[Cbe-oss-dev] PATCH [4/7] decouple spu scheduler from spufs_spu_run [asynchronous scheduling]

Sat Nov 24 07:51:14 EST 2007

On Fri, 2007-11-23 at 19:46 +0100, Christoph Hellwig wrote:
> On Fri, Nov 23, 2007 at 04:35:58PM -0200, Luke Browning wrote:
> > On Fri, 2007-11-23 at 19:08 +0100, Christoph Hellwig wrote:
> > > On Fri, Nov 23, 2007 at 04:07:33PM -0200, Luke Browning wrote:
> > > > I am a little puzzled by this failure.  The only difference that I could
> > > > see in my version of the code is that the return code would be different
> > > > if a signal was pending and you had a concurrent event like an spe error
> > > > or library call.
> > > 
> > > Yes, that's what the testcase is checking for an fails on.
> > > 
> > 
> > Isn't that a false assumption?    ie.  an invalid testcase
> 
> It seems reasonable to expect an EINTR when a signal was forced due to
> dma misalignments.

Makes sense, but I wonder if it wouldn't be better to use the return
code provided by spu_handle_class1() and spu_handle_class0_events() to
generate an errno that is specific to the failure instead of mapping
all failures to EINTR.  As it is currently coded, the controlling thread
cannot distinguish between recoverable dma errors, unrecoverable dma
errors, and stray signals like SIGUSR.  

What is it supposed to do?  If it knew it was a recoverable dma error,
it could query a spufs file to get information to handle the fault.  If
it was a harmless error, it could just re-start it.  But, it can't know
if all errors are mapped to EINTR.

As it is currently code, some information about the error is sent to a
signal handler, but is it enough.  What can the signal handler do?  Have
the appropriate routines in libspe been made signal safe.  How do we
expect signal handlers and controlling threads to communicate?  Are we
telling people to use sigwait().  How does the signal waiter thread know
which spe thread caused the fault?

Also, if the program is ignoring SIGBUS or SIGILL, then the system call
fails with EFAULT which is really odd as the failure is not related to
any copyin/copyout operations associated with system call parameters.  
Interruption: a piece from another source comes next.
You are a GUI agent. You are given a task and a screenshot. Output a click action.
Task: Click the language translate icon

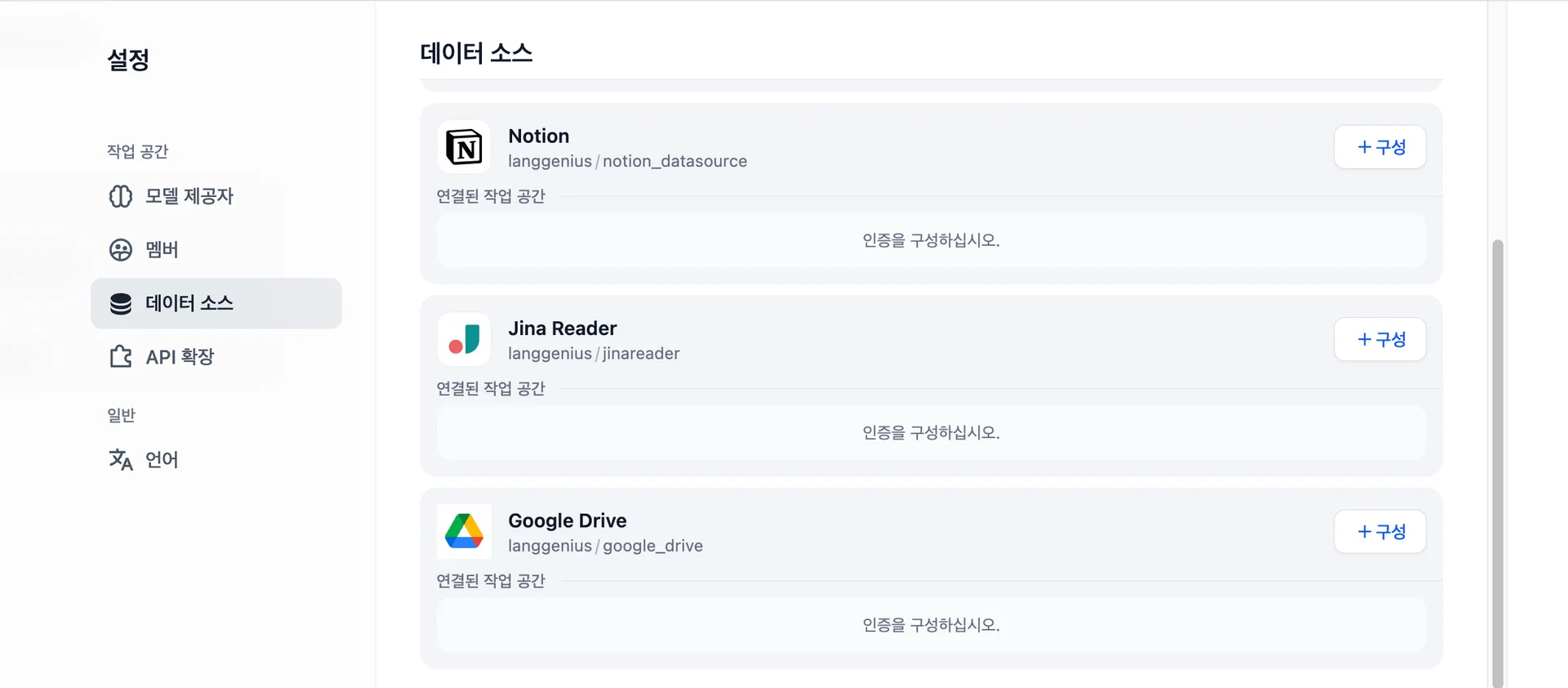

It seems more intuitive to me to map return codes from the kernel
handlers for class 0 and 1 to specific errnos and return those values so
that the controlling thread knows what happened.  There is no standard
here that says we have to return EINTR, although I would return that for
asynchronous signals.  At least, we could explain the immediate
condition if not how to handle it.

Does anybody know how this is supposed to work?  Is it documented? 

Luke